You are middle-aged and have new symptoms after your COVID infection: fatigue, brain fog, joint pain. Is it long COVID? Or are you just getting old?
If you’ve wondered, you’re not alone.
“It’s a trick,” says Dr. Alba Miranda Azola, co-director of the long-running COVID clinic at Johns Hopkins University School of Medicine, said Fortune.
Given that the world has seen just under 650 million officially registered COVID cases-and that about 10% of the world’s population is 65 or older – aging and long COVID are linked in a big way. This is especially true given that the aging process, for many, becomes noticeable from early middle age.
As patients get older, “I think it gets a little muddy,” Azola said.
Currently, there are no official diagnostic criteria for long COVID. Even the definition of the condition varies depending on who you talk to, though it’s generally considered new symptoms that start during a COVID infection or appear after an infection, and persist for weeks or months.
Complications, symptoms, and timing of aging can vary widely due to genetic and environmental factors. So it’s not possible to tell for sure whether your new symptoms are due to aging or long COVID, both or neither, say Azola and other experts.
“Could this be long COVID? The short answer is yes,” she said. “But it’s hard to determine if this is a long COVID or if other things are contributing to it.”
A ‘chicken or the egg?’ dilemma
With Over 200 symptoms identified– from persistent coughing and fatigue to numbness in the ears and a “brain on fire” feeling – long COVID is undoubtedly not one but several conditions, experts say.
True long COVID, according to many people, is best defined as a chronic fatigue syndrome-like condition that develops after COVID infection, similar to other postviral syndromes that can occur after infection with herpes, Lyme disease and Ebola, among others.
Other post-COVID complications like organ damage should not be defined as long COVIDs and better fit into the broader PASC category, experts say. Also known as post-acute sequelae of COVID-19the term is used to encompass a wide variety of consequences of COVID, from chronic fatigue-like symptoms to later symptoms heart disease long-lasting lung damage strange new symptoms like urinary incontinence, itching and skin irritation.
Signs of aging can overlap with long COVID, or at least look like they do. They often include back and neck pain, osteoarthritis, chronic obstructive pulmonary disease, and dementia, among others. according to the World Health Organizationin addition to fatigue.
Officially diagnosed or not, it is estimated that almost 60% of the world’s population has been infected with COVID, according to the Institute of Health Metrics and Evaluation at the University of Washington. Now that the majority of the world’s citizens have been infected with the virus, it is difficult to determine what new symptoms and conditions the virus caused or contributed to, said Dr. Nir Goldstein, a pulmonologist at National Jewish Health in Denver who runs the hospital’s long-running COVID clinic.
“It becomes clinically difficult to temporally define causality,” he said. Fortune.
The timing as such
Symptoms of aging tend to come on gradually, says Dr.
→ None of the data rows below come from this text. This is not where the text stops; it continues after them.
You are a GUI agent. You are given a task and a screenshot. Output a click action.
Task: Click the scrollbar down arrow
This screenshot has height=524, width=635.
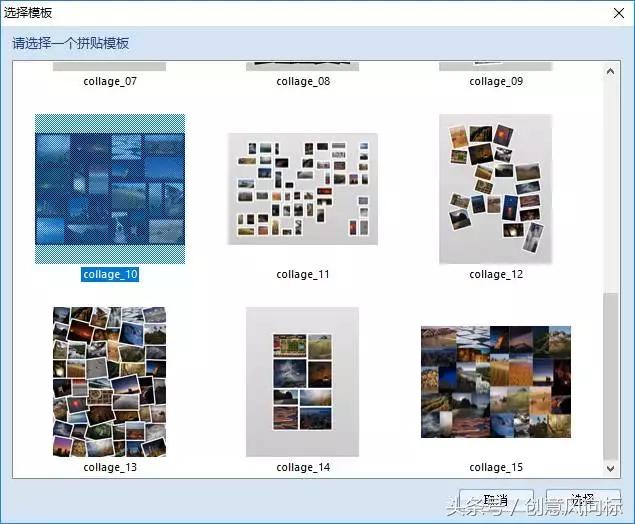(x=611, y=467)
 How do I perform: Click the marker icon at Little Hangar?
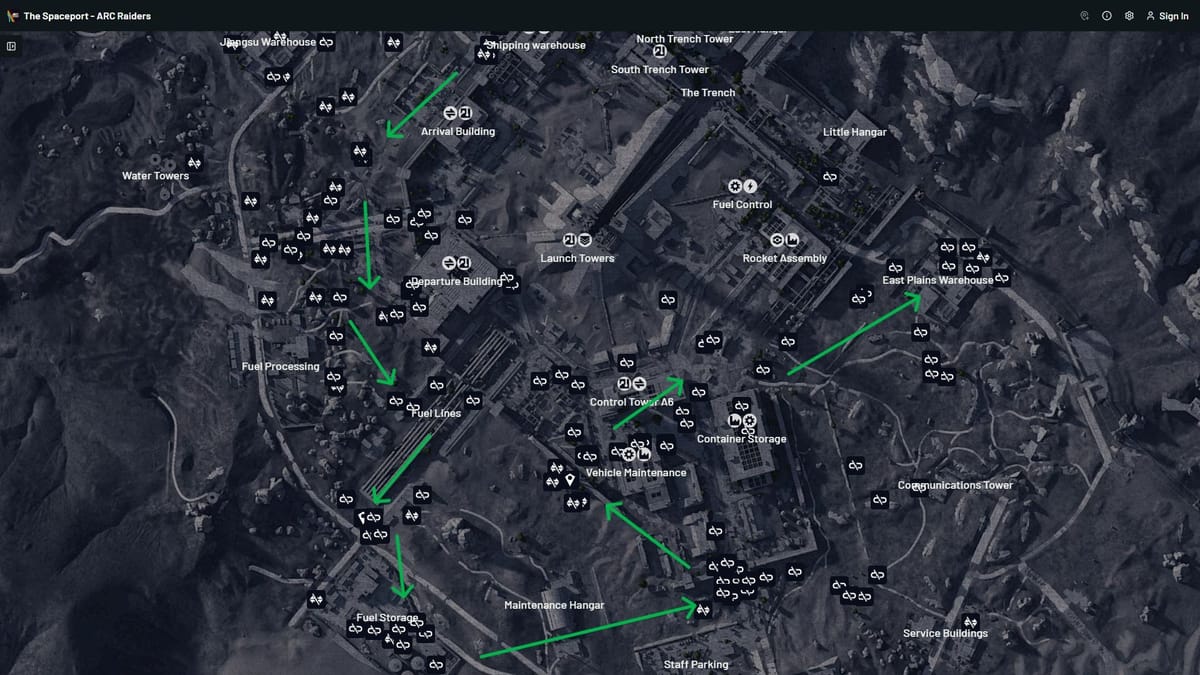click(829, 177)
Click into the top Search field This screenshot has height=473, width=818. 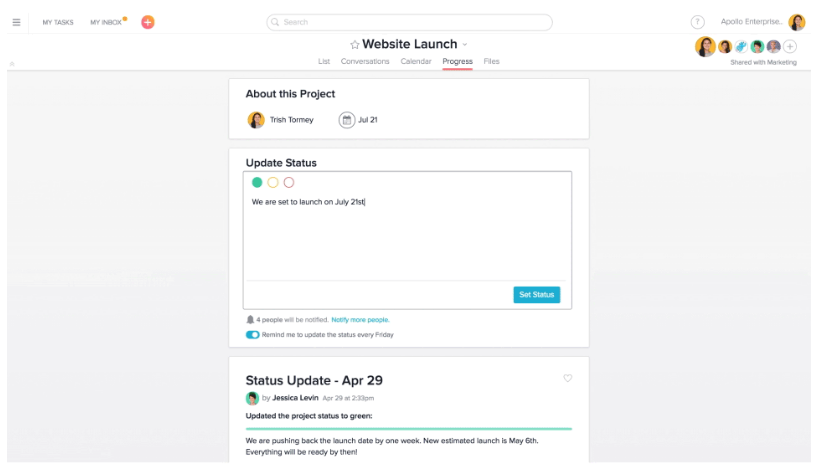click(x=410, y=22)
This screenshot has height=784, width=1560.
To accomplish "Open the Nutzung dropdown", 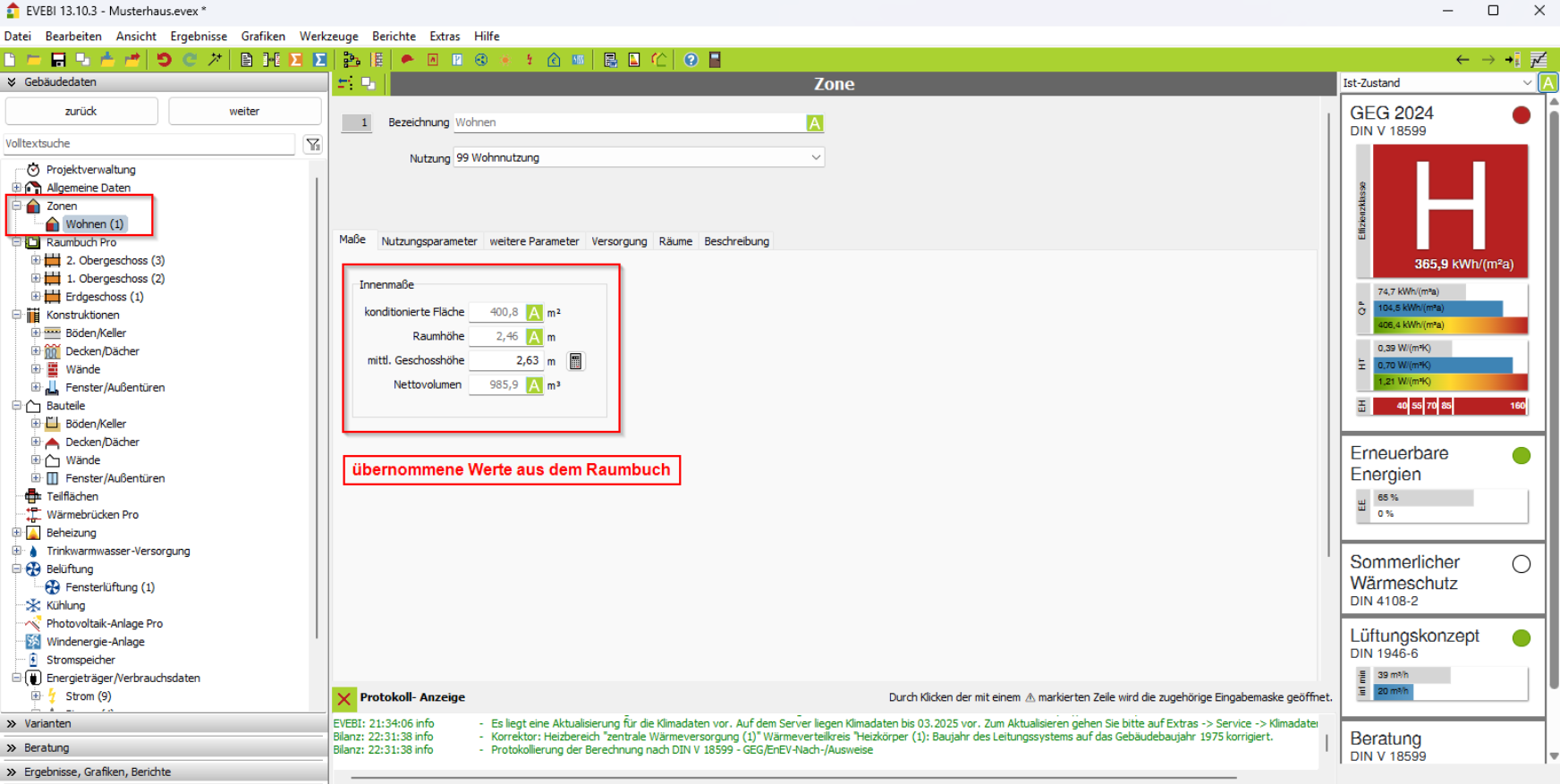I will (815, 158).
Panagis Galiatsatos, an assistant professor in the Johns Hopkins Division of Pulmonary and Critical Care Medicine who sees long COVID patients, said Fortune. This is not the case with the long COVID.
“There really is a stark difference between ‘Before I felt like this’ and ‘After I felt like this,'” he said of the long COVID symptoms after a COVID infection. “I don’t see too many people confusing their symptoms with aging.”
“A lot of patients will tell you that they feel like they’ve aged after COVID,” he added.
Azola has many elderly patients who have been less active over the past two years due to pandemic restrictions and are now complaining that exercise is wearing them out. Decreased activity during the pandemic — not the virus — might be to blame, at least for some of their symptoms, she said.
“The older population experiences a mixture of decreased activity during the years of isolation and then deconditioning,” she said.
“Most respond well to more physical approaches to activity progression” or physical therapy, she said.
For now, it doesn’t matter what’s causing your symptoms, experts say, because no treatments specifically for long COVID have been approved. Doctors treat the symptoms, whatever the cause.
Eventually, the cause of the symptoms could matter if the exact mechanisms behind long COVID are determined and treatments are developed, Goldstein said.
“But at this point, practically, it’s not,” he said.